National Public Radio released an investigative report today showing that doctors and dentists are still prescribing opioids for pain management at “rates widely considered unsafe.”
This persistent focus on the number of pills doctors prescribe defies justification in light of the fact that data from the Centers for Disease Control and Prevention and the National Survey on Drug Use and Health consistently reveal no association between prescription volume and the non-medical use of prescription opioids or addiction.
And despite the overall prescription volume coming down dramatically since 2012 (the year the volume peaked), overdose rates continue to climb. In fact, the overdose rate climbed as prescription rates came down. We learned this week that overdoses in 2019 are up considerably over the previous year and the situation this year is exacerbated by the COVID-19 crisis.

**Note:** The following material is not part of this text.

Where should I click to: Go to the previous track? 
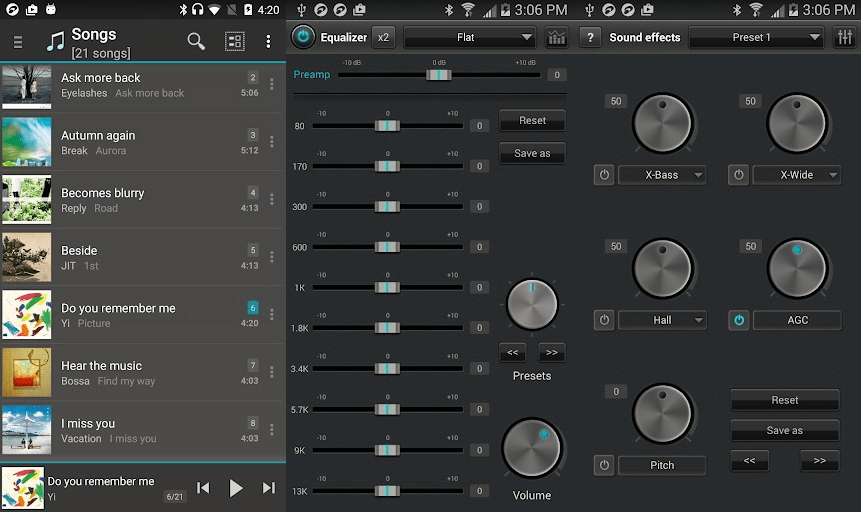[203, 488]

Meanwhile, what prescription amounts that are “widely considered safe” is a matter for debate. The CDC in 2019 issued a memo claiming policymakers were misapplying and misinterpreting the opioid prescribing guidelines they published in 2016, and reminded policymakers that they were meant to be suggestive, not prescriptive. Around the same time a Department of Health and Human Services Pain Management Best Practices Inter-Agency Task Force issued a report calling for the individualization of pain management practices, deferring to practitioners to weigh the risks and benefits when recommending medications and dosages to their patients. And the American Medical Association in June came out against governments imposing prescription and dosage limitations.
NPR should take note of the developments over the past nine to ten years since the press and policymakers adopted the mantra that opioid prescriptions must be brought down to end the overdose crisis and change its focus to the real cause of the overdose crisis: drug prohibition.